- [Task description]: Using the material below, return exactly the lines between the one holding "The height and width of the screenshot is (453, 863)." and the one holding "Screen dimensions: 1065x858", inclusive, and no others.

- [Supplied records]:
>>>

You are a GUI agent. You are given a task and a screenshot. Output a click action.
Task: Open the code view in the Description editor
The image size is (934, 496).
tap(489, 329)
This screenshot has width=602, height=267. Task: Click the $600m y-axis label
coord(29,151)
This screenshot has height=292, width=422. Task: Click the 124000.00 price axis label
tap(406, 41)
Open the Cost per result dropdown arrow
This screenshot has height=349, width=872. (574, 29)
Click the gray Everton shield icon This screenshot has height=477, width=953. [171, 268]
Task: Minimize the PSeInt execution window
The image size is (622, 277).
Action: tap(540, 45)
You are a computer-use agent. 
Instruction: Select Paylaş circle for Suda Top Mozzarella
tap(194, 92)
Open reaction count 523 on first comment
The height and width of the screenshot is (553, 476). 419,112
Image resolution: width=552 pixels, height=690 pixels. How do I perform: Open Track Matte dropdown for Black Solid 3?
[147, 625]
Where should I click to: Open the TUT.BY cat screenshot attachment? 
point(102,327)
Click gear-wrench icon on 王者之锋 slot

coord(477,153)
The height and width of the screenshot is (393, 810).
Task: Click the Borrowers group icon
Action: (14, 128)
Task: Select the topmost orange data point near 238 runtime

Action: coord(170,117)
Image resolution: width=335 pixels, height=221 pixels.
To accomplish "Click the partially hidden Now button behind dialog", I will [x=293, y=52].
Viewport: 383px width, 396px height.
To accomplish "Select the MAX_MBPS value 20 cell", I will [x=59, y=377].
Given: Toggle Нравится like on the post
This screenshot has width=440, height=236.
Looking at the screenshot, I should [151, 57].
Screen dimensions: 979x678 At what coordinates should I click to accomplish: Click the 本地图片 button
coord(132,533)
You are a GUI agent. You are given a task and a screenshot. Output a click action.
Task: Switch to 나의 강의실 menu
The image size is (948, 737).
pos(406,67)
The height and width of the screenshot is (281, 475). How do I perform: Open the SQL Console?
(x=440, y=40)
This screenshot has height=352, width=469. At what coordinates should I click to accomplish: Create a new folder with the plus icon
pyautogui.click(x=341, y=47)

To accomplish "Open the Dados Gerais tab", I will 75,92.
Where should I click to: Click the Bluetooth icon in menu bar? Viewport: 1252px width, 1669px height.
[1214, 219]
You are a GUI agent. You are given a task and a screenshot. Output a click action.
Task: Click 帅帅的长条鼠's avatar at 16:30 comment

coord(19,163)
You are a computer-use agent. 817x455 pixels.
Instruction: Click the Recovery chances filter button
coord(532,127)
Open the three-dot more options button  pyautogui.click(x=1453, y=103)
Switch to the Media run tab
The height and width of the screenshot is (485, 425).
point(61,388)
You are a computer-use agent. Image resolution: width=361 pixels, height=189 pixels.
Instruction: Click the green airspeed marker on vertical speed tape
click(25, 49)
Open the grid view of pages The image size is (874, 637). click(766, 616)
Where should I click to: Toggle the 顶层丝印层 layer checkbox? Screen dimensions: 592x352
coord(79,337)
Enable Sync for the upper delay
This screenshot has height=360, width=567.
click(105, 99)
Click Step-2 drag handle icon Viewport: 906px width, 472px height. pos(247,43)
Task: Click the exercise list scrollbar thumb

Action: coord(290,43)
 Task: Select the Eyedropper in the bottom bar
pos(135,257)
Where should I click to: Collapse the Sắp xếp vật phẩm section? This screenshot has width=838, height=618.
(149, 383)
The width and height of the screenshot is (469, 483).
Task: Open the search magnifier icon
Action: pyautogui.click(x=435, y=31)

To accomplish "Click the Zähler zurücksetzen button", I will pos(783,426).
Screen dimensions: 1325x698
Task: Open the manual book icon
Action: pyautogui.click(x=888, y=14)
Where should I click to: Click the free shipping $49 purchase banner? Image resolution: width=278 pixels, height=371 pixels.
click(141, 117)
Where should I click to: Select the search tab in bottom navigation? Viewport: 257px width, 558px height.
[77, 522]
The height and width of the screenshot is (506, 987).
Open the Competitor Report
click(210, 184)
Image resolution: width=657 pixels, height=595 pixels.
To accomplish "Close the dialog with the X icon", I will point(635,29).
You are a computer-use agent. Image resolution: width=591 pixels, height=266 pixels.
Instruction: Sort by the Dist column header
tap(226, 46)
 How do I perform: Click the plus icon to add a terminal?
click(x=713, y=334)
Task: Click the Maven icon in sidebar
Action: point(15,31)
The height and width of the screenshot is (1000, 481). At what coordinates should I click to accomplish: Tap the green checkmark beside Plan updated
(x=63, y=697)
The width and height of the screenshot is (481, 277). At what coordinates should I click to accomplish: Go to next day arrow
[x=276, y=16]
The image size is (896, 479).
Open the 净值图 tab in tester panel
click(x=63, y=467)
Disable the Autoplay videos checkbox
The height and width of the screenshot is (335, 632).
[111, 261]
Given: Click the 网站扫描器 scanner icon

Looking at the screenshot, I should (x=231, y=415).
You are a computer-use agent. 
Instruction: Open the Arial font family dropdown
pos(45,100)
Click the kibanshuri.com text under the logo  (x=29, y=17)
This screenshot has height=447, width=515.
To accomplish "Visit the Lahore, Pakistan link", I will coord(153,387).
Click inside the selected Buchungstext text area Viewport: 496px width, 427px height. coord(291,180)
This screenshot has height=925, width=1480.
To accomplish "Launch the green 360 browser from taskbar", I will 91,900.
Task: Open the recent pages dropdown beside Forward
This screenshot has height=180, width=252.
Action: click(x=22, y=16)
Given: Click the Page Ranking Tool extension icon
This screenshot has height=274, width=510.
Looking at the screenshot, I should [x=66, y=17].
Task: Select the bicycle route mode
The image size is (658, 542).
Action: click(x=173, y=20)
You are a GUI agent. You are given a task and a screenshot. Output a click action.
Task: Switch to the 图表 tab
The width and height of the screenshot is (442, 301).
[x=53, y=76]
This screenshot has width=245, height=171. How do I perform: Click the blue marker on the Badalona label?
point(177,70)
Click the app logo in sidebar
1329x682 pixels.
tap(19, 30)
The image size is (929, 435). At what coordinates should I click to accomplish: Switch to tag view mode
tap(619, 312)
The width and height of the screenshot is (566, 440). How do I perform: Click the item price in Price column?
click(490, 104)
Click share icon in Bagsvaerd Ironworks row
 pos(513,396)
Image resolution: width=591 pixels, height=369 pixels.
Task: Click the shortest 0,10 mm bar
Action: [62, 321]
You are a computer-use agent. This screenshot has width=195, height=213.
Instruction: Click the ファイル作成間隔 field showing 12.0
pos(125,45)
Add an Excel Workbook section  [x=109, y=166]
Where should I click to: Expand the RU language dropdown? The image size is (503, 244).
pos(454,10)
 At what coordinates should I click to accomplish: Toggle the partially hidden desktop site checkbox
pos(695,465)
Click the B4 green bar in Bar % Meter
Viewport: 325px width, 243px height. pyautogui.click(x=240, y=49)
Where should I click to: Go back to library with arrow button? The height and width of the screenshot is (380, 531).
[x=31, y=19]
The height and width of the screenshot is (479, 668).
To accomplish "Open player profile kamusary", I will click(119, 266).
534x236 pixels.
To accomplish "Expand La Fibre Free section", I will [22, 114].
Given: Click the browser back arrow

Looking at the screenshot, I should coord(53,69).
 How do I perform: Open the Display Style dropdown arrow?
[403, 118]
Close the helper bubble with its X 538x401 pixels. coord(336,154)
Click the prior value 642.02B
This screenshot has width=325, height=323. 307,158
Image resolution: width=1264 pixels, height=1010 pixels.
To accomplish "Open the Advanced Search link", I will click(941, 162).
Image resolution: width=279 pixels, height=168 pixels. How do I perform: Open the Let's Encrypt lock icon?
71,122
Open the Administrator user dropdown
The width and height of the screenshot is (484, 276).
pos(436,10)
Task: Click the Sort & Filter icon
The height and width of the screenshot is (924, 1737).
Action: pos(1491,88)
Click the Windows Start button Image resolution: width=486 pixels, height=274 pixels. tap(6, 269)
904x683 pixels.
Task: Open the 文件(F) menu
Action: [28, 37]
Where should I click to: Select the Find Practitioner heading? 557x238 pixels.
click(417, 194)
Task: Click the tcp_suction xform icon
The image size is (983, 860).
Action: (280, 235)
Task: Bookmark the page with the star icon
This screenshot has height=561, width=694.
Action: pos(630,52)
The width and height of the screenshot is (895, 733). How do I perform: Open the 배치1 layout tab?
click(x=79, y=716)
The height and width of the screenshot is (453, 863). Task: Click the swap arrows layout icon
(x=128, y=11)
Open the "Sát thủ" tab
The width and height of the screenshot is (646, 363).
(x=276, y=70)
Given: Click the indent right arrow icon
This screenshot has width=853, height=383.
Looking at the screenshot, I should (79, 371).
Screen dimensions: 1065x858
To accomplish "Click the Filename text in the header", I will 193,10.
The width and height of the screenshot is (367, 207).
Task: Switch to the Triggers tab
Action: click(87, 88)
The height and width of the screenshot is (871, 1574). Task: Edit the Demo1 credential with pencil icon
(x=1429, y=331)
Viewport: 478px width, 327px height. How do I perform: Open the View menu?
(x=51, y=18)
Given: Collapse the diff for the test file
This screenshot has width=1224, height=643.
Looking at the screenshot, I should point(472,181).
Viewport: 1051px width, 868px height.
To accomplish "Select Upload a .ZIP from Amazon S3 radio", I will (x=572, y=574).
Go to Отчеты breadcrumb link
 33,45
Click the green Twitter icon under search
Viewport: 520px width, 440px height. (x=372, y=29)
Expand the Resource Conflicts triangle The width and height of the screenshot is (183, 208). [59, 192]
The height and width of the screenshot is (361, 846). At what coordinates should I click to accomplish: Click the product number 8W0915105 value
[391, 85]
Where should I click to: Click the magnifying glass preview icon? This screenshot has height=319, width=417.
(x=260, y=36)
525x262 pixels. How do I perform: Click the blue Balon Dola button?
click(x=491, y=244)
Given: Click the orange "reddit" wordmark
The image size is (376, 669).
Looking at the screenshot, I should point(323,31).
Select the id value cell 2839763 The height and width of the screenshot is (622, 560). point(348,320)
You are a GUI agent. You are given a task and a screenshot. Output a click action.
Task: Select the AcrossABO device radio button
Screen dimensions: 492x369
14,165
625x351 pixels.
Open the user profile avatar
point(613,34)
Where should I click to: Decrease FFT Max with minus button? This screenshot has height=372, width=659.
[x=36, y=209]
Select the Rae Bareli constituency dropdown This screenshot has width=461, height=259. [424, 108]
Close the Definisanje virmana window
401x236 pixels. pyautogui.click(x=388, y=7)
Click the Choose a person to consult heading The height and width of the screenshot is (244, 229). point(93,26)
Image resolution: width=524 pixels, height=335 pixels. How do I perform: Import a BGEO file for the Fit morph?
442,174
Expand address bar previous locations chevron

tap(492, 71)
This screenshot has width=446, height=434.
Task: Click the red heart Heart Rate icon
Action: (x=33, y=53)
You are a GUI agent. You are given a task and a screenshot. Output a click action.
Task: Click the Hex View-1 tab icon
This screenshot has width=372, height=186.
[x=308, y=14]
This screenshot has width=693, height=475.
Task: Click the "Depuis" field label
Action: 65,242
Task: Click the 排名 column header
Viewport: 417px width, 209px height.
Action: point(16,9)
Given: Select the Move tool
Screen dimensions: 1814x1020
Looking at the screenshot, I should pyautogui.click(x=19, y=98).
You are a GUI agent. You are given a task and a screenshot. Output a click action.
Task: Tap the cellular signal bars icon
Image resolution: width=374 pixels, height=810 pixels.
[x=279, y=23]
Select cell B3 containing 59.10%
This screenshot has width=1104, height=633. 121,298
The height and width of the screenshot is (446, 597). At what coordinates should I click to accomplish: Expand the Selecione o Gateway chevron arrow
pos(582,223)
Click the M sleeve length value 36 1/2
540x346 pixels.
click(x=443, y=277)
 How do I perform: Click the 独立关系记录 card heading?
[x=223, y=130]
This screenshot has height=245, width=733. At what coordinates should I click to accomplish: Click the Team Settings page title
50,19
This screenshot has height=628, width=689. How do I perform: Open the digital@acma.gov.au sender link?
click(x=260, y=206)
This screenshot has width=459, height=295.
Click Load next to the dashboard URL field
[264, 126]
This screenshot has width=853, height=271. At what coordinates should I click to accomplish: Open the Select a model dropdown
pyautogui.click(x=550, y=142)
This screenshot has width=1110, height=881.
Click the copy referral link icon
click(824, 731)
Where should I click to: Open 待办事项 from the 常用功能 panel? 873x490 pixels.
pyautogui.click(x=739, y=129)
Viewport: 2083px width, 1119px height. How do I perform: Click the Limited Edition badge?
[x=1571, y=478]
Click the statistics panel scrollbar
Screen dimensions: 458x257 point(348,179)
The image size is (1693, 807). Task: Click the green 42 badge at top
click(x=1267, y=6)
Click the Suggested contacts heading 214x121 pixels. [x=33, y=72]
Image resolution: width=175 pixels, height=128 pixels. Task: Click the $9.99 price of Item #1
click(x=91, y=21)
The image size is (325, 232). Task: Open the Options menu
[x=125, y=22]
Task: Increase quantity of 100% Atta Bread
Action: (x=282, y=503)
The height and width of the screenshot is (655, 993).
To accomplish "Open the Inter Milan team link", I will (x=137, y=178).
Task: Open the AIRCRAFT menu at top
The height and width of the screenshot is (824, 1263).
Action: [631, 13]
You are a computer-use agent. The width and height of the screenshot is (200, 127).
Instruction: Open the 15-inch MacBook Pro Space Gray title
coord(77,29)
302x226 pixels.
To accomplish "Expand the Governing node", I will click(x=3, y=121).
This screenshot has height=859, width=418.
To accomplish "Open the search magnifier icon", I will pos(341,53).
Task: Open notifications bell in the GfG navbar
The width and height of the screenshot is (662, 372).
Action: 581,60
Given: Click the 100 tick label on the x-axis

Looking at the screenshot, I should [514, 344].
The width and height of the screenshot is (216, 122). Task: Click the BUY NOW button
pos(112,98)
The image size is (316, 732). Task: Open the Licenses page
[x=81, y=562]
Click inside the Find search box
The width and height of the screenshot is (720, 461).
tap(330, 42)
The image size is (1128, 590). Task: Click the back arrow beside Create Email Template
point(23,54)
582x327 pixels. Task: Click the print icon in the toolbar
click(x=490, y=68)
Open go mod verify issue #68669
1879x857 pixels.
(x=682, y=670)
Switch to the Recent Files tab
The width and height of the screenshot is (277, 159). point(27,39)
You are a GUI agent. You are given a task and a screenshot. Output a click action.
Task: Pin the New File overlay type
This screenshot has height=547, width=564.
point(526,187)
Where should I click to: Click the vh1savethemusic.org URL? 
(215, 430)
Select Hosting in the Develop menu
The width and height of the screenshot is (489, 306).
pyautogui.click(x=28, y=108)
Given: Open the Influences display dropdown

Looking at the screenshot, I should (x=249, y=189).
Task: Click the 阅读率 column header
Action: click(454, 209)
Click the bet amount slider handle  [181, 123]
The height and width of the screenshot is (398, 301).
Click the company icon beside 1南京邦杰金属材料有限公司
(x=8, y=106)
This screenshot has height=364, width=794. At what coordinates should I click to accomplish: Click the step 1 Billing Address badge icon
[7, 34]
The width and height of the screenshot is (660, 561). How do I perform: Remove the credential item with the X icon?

<<<

- [Finished exercise]:
The height and width of the screenshot is (453, 863). Task: Click the swap arrows layout icon
(x=128, y=11)
Open the "Sát thủ" tab
The width and height of the screenshot is (646, 363).
(x=276, y=70)
Given: Click the indent right arrow icon
This screenshot has width=853, height=383.
Looking at the screenshot, I should (79, 371).
Screen dimensions: 1065x858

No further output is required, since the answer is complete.